Health Humanities
Founded in 2014 by Dr. Cora Fox and Sally Kitch, the Health Humanities initiative was created to promote research and interdisciplinary collaborations that center humanities scholarship addressing health as a cultural idea, value and practice. Its mission is to guide and support public discussions about health equity, justice, and access, and to explore creative cultural approaches to promoting care for all.
Dr. Cora Fox served as co-director of the imitative for 12 years before being promoted to associate dean of humanities in the School of Medicine and Advanced Medical Engineering. The initiative continues under the leadership of Dr. Annika Mann, who joined Dr. Cora Fox as co-director in 2023. From hosting its first event in 2015 to hosting the COVID quilt at ASU Gammage and serving as a co-sponsor for the Health Humanities Consortium Conference in Phoenix in 2025, Health Humanities continues to explore topics such as illness, mortality and the body; ethics of care and wellbeing; politics of representation and distribution of health resources; historical, current and systemic structures of healthcare; and the influence of stigmas and stereotypes in healthcare.
The Health Humanities initiative currently organizes and sponsors events to build research capacity and public engagement with the field and contributes to an interdisciplinary undergraduate certificate in Health Humanities that is available for students pursuing any major at ASU, with more curricular programs, including those for the School of Medicine and Advanced Medical Engineering, in development.
What system issues arise when artificial intelligence is used in health care settings?
In March 2026, Health Humanities hosted Dr.

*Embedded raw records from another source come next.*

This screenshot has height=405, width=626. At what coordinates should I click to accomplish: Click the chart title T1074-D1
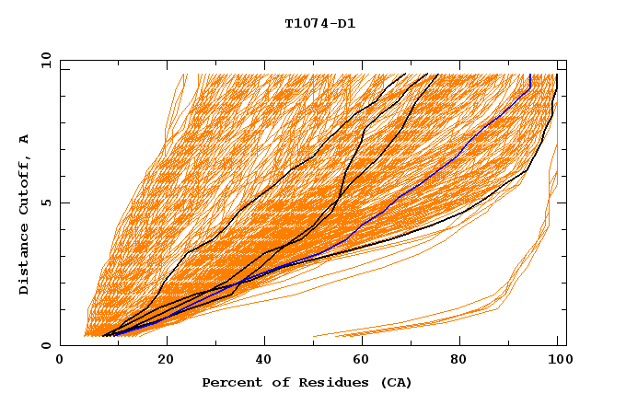(319, 24)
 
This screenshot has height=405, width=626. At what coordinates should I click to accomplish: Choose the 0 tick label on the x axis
(60, 361)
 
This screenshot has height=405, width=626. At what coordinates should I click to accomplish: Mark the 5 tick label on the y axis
(45, 202)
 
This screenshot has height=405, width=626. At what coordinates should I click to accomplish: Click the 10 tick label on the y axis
(42, 60)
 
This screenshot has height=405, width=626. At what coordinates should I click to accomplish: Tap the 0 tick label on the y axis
(45, 345)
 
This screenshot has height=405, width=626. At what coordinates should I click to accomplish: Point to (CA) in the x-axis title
(396, 382)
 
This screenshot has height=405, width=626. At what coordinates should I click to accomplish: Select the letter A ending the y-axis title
(25, 139)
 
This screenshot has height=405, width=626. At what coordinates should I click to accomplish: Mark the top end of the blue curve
(530, 75)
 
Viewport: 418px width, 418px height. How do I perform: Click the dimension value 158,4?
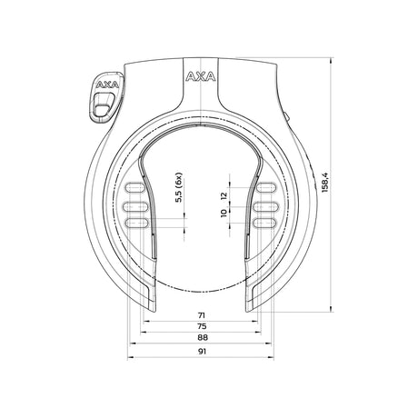(325, 182)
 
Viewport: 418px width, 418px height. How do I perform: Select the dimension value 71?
(202, 315)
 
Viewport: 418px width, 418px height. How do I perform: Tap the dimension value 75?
(202, 326)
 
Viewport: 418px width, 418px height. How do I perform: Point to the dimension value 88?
(203, 337)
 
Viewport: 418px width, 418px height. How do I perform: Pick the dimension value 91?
(202, 352)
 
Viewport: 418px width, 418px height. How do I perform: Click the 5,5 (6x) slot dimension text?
(179, 187)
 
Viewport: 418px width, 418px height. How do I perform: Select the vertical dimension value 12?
(224, 195)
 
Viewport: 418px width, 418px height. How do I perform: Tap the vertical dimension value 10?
(224, 213)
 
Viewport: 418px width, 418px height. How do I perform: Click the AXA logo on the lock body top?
(201, 76)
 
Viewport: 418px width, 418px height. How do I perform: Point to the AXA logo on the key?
(107, 85)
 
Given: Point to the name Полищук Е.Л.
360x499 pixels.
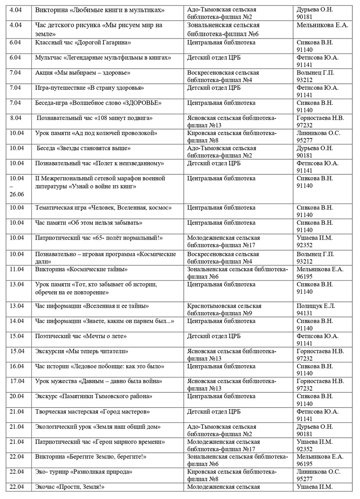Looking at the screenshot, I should coord(316,306).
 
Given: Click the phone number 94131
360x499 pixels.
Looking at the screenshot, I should coord(305,313).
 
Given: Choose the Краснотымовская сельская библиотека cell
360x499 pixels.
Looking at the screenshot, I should coord(224,309).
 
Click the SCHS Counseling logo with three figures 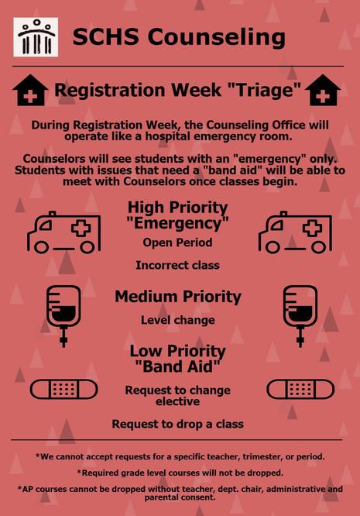click(36, 37)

Anita Ho, a bioethicist and health services researcher at the University of California, San Francisco for a lecture on her recent work, “Live Like Nobody is Watching” (Oxford 2023), which considers the effects of AI healthcare monitoring on both healthcare delivery and patient autonomy. In her lecture, Dr. Ho considered the ethics of such monitoring for particularly vulnerable patients, including older adults, disabled persons and persons diagnosed with schizophrenia.